Richard William McDowell (born 29 June 1973) is a New Zealand freshwater and soil scientist and former first-class cricketer. A professor at Lincoln University, McDowell was awarded the Hutton Medal of the Royal Society Te Apārangi in 2021.

==Biography==
McDowell was born at Invercargill on 29 June 1973. He studied in New Zealand at Lincoln University, graduating with a Bachelor of Science with first-class honours in 1996, before studying in England for his PhD at the University of Cambridge. His doctoral thesis, completed in 2000, was titled Processes involved in controlling phosphorus release to surface and sub-surface runoff.
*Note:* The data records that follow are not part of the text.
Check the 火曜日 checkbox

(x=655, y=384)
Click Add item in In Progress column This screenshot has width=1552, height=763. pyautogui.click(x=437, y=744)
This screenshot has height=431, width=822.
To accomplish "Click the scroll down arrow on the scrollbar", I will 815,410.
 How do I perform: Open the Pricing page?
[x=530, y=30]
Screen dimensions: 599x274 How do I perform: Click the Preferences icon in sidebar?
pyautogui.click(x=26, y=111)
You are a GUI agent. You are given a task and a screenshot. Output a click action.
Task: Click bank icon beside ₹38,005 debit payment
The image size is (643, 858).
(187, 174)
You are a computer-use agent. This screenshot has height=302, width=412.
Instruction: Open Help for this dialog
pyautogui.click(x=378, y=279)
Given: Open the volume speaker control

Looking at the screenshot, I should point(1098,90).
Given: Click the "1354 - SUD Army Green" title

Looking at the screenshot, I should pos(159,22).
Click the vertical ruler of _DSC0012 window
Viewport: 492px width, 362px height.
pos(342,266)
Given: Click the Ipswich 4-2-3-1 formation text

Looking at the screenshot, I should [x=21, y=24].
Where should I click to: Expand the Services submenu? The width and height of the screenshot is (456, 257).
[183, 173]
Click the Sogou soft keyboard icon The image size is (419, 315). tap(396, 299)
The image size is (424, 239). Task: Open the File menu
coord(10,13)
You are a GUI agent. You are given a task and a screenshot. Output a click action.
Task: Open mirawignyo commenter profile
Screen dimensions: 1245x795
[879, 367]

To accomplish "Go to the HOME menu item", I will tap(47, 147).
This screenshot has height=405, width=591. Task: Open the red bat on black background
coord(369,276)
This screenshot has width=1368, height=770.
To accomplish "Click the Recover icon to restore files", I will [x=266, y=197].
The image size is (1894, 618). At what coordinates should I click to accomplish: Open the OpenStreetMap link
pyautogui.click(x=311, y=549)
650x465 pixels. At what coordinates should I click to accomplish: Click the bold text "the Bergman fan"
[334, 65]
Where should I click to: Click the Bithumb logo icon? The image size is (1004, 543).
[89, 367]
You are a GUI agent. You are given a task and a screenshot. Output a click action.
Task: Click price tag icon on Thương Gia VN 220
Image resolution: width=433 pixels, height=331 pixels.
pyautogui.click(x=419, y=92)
While studying at Cambridge, McDowell played first-class cricket as a middle-order batsman for Cambridge University in 1999, making a single appearance against Kent at Fenner's.

Since returning to New Zealand, McDowell has had a prominent role in the field of land and water resources, becoming a principal scientist at AgResearch. In 2010 he was appointed an adjunct professor and in 2014 he was made a full professor in the Department of Soil and Physical Sciences at Lincoln University. In 2014, he was appointed chief scientist of the National Science Challenge: Our Land and Water. In June 2021, McDowell was appointed editor-in-chief of the Journal of the Royal Society of New Zealand, and made a director of the Queen Elizabeth II National Trust in 2024.

In 2017, McDowell was elected a Fellow of the Royal Society of New Zealand in 2017. He is also a Fellow of the New Zealand and British Societies of Soil Science. In November 2021, he was awarded the Hutton Medal by the Royal Society Te Apārangi, for his work on nutrient flows from land to water.